Nessun indennizzo per il paziente contagiato se il vaccino è inefficace
01 Luglio 2022
La vicenda da cui origina la questione sottoposta all'esame della Suprema Corte riguarda la richiesta prima da parte della madre e poi, una volta maggiorenne, direttamente dal figlio, degli indennizzi previsti dalla l. n. 210/1992 per la malattia contratta nonostante la somministrazione del vaccino cd. trivalente (morbillo, parotite e rosolia).

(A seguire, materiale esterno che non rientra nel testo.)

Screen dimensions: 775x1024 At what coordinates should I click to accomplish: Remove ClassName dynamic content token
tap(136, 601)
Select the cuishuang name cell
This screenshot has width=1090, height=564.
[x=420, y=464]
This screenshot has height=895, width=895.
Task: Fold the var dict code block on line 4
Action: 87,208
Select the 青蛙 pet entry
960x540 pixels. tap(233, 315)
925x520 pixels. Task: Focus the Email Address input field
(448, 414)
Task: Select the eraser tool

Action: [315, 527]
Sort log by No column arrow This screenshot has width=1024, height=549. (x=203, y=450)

Il Ministero della Salute proponeva però ricorso in Cassazione avverso la decisione della Corte d'Appello che accoglieva la domanda dei ricorrenti, sostenendo che il giudice di secondo grado avrebbe errato nel ritenere «esistente il nesso causale tra i danni lamentati ed il vaccino quando, invece, la vaccinazione si era rivelata inefficace». La doglianza coglie nel segno. In primis, la Corte di Cassazione ricorda la previsione di cui alla l. n. 210/1992, che prevede un indennizzo a favore dei soggetti danneggiati da complicanze di tipo irreversibile a causa di vaccinazioni obbligatorie ed anche semplicemente raccomandate. Tuttavia, il Collegio evidenzia che il diritto all'indennizzo per i danni conseguenti alla vaccinazione obbligatoria è riconosciuto «solo nei casi in cui sussista un nesso causale tra la somministrazione del vaccino ed il danno patito dal soggetto passivo del trattamento sanitario obbligatorio». Pertanto, «non può essere accolta la domanda del ricorrente che deduca l'inefficacia del vaccino somministrato, e non il nesso causale diretto tra quest'ultimo e la malattia successivamente contratta», in quanto il fatto generatore del diritto all'indennizzo è l'inoculamento del vaccino che si sia, poi, rivelato dannoso per il soggetto: ciò porta ad escludere che il diritto all'indennizzo «spetti a coloro che contraggano la malattia dopo essersi sottoposti a vaccinazione in conseguenza dell'inefficacia della stessa sul loro organismo». Difatti, l'art. 1, comma 4, l. n. 210/1992, richiamato dalla Corte territoriale a sostegno dei controricorrenti, è applicabile esclusivamente qualora il non vaccinato sia stato contagiato da persona vaccinata, evidentemente ancora contagiosa nonostante il trattamento sanitario ricevuto. Nel caso di specie, tuttavia, anche volendo equiparare la posizione del controricorrente a quella di un non vaccinato, mancherebbe la prova della provenienza del contagio da altra persona sottoposta alla vaccinazione c.d. trivalente. Ne consegue, pertanto, l'accoglimento del ricorso.